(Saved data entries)

───

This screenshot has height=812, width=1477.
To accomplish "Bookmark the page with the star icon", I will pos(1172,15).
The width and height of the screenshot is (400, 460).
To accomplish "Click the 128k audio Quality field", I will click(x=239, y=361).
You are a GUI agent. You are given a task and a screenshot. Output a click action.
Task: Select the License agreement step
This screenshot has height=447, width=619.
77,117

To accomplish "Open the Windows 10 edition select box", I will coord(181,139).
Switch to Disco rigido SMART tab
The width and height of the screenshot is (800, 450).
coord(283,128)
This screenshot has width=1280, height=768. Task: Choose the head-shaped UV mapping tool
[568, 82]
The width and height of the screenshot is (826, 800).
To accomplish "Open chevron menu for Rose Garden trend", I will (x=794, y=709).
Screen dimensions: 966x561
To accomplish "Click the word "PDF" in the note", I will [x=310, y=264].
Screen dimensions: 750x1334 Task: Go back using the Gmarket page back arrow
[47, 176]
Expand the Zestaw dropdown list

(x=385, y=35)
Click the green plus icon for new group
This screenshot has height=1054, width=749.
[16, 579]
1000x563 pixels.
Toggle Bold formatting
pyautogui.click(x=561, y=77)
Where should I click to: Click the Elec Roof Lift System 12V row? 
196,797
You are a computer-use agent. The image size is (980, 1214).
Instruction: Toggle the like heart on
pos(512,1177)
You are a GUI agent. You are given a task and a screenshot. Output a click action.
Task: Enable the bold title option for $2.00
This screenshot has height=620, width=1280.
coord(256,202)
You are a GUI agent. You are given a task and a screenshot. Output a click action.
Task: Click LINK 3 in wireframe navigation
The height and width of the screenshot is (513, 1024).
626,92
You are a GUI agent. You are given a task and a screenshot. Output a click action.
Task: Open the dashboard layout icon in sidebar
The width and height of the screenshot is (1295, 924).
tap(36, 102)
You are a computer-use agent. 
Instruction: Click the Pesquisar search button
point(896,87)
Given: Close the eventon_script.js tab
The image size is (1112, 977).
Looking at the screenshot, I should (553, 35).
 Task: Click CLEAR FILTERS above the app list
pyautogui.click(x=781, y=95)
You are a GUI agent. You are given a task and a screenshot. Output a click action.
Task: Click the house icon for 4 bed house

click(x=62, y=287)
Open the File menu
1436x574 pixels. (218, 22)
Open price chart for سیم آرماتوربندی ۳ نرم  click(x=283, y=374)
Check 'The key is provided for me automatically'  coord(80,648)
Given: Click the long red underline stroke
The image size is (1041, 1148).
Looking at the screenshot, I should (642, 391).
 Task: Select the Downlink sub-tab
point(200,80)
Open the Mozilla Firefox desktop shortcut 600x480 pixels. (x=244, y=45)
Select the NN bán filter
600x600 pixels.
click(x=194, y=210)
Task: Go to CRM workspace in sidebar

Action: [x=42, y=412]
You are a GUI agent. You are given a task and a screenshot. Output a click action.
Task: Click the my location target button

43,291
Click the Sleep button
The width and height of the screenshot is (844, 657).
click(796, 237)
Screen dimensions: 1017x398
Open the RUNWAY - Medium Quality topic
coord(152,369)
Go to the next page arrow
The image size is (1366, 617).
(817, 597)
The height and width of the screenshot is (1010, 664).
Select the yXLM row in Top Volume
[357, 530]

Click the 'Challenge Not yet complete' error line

───

### Task description
Every entry must come back exactly as written above.

### Result of the exercise
This screenshot has height=812, width=1477.
To accomplish "Bookmark the page with the star icon", I will pos(1172,15).
The width and height of the screenshot is (400, 460).
To accomplish "Click the 128k audio Quality field", I will click(x=239, y=361).
You are a GUI agent. You are given a task and a screenshot. Output a click action.
Task: Select the License agreement step
This screenshot has height=447, width=619.
77,117

To accomplish "Open the Windows 10 edition select box", I will coord(181,139).
Switch to Disco rigido SMART tab
The width and height of the screenshot is (800, 450).
coord(283,128)
This screenshot has width=1280, height=768. Task: Choose the head-shaped UV mapping tool
[568, 82]
The width and height of the screenshot is (826, 800).
To accomplish "Open chevron menu for Rose Garden trend", I will (x=794, y=709).
Screen dimensions: 966x561
To accomplish "Click the word "PDF" in the note", I will [x=310, y=264].
Screen dimensions: 750x1334 Task: Go back using the Gmarket page back arrow
[47, 176]
Expand the Zestaw dropdown list

(x=385, y=35)
Click the green plus icon for new group
This screenshot has height=1054, width=749.
[16, 579]
1000x563 pixels.
Toggle Bold formatting
pyautogui.click(x=561, y=77)
Where should I click to: Click the Elec Roof Lift System 12V row? 
196,797
You are a computer-use agent. The image size is (980, 1214).
Instruction: Toggle the like heart on
pos(512,1177)
You are a GUI agent. You are given a task and a screenshot. Output a click action.
Task: Enable the bold title option for $2.00
This screenshot has height=620, width=1280.
coord(256,202)
You are a GUI agent. You are given a task and a screenshot. Output a click action.
Task: Click LINK 3 in wireframe navigation
The height and width of the screenshot is (513, 1024).
626,92
You are a GUI agent. You are given a task and a screenshot. Output a click action.
Task: Open the dashboard layout icon in sidebar
The width and height of the screenshot is (1295, 924).
tap(36, 102)
You are a computer-use agent. 
Instruction: Click the Pesquisar search button
point(896,87)
Given: Close the eventon_script.js tab
The image size is (1112, 977).
Looking at the screenshot, I should (553, 35).
 Task: Click CLEAR FILTERS above the app list
pyautogui.click(x=781, y=95)
You are a GUI agent. You are given a task and a screenshot. Output a click action.
Task: Click the house icon for 4 bed house

click(x=62, y=287)
Open the File menu
1436x574 pixels. (218, 22)
Open price chart for سیم آرماتوربندی ۳ نرم  click(x=283, y=374)
Check 'The key is provided for me automatically'  coord(80,648)
Given: Click the long red underline stroke
The image size is (1041, 1148).
Looking at the screenshot, I should (642, 391).
 Task: Select the Downlink sub-tab
point(200,80)
Open the Mozilla Firefox desktop shortcut 600x480 pixels. (x=244, y=45)
Select the NN bán filter
600x600 pixels.
click(x=194, y=210)
Task: Go to CRM workspace in sidebar

Action: [x=42, y=412]
You are a GUI agent. You are given a task and a screenshot. Output a click action.
Task: Click the my location target button

43,291
Click the Sleep button
The width and height of the screenshot is (844, 657).
click(796, 237)
Screen dimensions: 1017x398
Open the RUNWAY - Medium Quality topic
coord(152,369)
Go to the next page arrow
The image size is (1366, 617).
(817, 597)
The height and width of the screenshot is (1010, 664).
Select the yXLM row in Top Volume
[357, 530]

Click the 'Challenge Not yet complete' error line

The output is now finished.